Quick CLI for local text-to-speech using Kokoro TTS.
Recommended (fast, reproducible):
uv tool install ltts
Run without installing:
uvx ltts "hello world"
With pip:
pip install ltts
# Basic usage (outputs to output.mp3)
ltts "hello world"
# Specify output file
ltts "your text here" -o speech.mp3
# Different formats supported
ltts "test" -o output.ogg # OGG
ltts "test" -o output.flac # FLAC
ltts "test" -o output.wav # WAV
# Use different voice
ltts "custom voice" -v am_adam # Male American English
ltts "bonjour" -v ff_siwis # French
ltts "こんにちは" -v jf_alpha # Japanese
# Specify language code manually
ltts "こんにちは" -v jf_alpha -l j # Japanese with explicit lang code
# Play audio through speakers instead of writing a file (ignores -o/--output)
ltts "Hello world" --say
# Stream audio chunks as they're generated (faster initial playback, useful for longer audio files)
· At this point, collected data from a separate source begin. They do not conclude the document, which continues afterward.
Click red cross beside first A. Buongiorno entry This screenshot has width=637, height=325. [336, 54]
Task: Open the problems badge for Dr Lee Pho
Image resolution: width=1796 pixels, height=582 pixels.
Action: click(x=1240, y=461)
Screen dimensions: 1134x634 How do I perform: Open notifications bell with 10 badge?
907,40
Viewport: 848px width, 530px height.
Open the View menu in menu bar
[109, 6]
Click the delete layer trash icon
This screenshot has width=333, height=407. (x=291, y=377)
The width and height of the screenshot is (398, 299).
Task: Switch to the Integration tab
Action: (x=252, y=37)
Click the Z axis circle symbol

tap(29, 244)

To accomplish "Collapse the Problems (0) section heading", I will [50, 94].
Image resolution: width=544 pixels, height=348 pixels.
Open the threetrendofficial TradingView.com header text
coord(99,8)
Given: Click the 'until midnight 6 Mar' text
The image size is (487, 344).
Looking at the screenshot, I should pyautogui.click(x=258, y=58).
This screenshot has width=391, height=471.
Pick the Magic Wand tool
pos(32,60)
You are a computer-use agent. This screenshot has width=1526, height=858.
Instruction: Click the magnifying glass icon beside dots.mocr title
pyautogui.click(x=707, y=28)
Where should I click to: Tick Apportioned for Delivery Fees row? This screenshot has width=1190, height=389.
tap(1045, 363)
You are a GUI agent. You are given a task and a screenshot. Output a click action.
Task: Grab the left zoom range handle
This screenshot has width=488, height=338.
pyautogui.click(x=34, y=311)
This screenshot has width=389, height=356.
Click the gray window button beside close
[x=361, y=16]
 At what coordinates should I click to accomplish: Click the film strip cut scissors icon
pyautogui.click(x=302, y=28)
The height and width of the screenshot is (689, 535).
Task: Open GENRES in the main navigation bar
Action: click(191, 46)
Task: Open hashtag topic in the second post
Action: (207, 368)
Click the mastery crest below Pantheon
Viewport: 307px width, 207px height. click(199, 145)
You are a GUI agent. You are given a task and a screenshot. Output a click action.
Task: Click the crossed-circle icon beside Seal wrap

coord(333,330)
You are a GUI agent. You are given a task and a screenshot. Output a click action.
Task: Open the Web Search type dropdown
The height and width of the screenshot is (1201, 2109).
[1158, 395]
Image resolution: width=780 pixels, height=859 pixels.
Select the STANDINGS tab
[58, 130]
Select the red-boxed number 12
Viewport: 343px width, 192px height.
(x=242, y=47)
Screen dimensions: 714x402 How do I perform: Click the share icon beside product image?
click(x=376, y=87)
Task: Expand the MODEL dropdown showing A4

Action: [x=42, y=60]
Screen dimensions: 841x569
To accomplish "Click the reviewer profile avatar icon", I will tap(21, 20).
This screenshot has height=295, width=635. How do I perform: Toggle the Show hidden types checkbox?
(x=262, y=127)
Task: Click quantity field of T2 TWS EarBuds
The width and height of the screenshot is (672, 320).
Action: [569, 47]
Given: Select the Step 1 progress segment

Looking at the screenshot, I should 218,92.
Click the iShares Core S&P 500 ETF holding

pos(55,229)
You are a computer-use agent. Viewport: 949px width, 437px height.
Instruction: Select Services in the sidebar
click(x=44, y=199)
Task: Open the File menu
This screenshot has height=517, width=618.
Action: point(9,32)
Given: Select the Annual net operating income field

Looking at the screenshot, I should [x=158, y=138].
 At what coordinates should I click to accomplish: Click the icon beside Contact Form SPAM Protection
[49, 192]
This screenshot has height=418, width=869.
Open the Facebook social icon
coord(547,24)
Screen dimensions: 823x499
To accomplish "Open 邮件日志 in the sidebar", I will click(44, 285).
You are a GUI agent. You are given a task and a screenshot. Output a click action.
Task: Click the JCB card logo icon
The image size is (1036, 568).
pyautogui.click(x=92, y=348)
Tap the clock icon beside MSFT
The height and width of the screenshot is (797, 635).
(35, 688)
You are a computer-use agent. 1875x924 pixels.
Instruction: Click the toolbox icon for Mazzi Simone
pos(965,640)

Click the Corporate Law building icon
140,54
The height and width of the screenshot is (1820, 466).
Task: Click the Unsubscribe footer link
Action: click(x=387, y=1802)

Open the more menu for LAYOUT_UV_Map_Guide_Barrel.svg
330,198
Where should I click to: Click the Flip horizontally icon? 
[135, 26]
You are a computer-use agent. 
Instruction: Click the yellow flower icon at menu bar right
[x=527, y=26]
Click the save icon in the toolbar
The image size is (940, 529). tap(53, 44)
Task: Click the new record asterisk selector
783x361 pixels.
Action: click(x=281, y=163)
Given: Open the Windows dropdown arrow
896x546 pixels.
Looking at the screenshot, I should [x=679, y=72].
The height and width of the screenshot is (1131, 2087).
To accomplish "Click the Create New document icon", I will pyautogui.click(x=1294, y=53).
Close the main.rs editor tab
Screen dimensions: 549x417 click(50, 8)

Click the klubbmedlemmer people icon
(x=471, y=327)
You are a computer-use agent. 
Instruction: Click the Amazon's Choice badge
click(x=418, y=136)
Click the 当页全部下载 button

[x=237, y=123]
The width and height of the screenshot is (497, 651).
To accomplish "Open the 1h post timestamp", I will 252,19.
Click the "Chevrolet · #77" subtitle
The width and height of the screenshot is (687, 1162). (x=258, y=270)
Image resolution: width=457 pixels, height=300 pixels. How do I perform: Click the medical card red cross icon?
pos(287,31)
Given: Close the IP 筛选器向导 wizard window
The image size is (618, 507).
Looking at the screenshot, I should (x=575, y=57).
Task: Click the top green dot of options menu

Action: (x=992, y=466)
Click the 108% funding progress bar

# May have brief pauses between chunks on slower hardware
ltts "Hello world" --say --chunk
# Read text from stdin (pipe)
echo "Hello from pipe" | ltts --say
cat notes.txt | ltts -o notes.mp3
# See all available voices
ltts --help
Kokoro supports 50+ voices across multiple languages:
- American English: af_heart, af_alloy, af_bella, af_nova, af_sarah, am_adam, am_michael, and more
- British English: bf_alice, bf_emma, bf_isabella, bm_daniel, bm_george
- Japanese: jf_alpha, jm_kumo
- Chinese: zf_xiaobei, zm_yunxi
- Spanish: ef_dora, em_alex
- French: ff_siwis
- Hindi: hf_alpha, hm_omega
- Italian: if_sara, im_nicola
- Portuguese: pf_dora, pm_alex
Full voice list: https://huggingface.co/hexgrad/Kokoro-82M/blob/main/VOICES.md
uv sync
uv run ltts "hello world" # run the CLI using local code
uv run python -m ltts "hello world" # alternative module form
# optional: editable install
uv pip install -e .
./scripts/release.sh # release a new version
- First run downloads the model (~330MB) to
~/.cache/huggingface/
- Japanese voices: First use automatically downloads the Japanese dictionary (~526MB one-time download)
- Supports MP3, OGG, FLAC, and WAV output formats
- Language code is auto-detected from voice prefix (or use
-l
to specify manually) --say
notes:- Plays at 24 kHz on the default output device.
- On Linux, ensure your user can access audio (PulseAudio/PipeWire running).
- On macOS, you may see a permissions prompt for audio.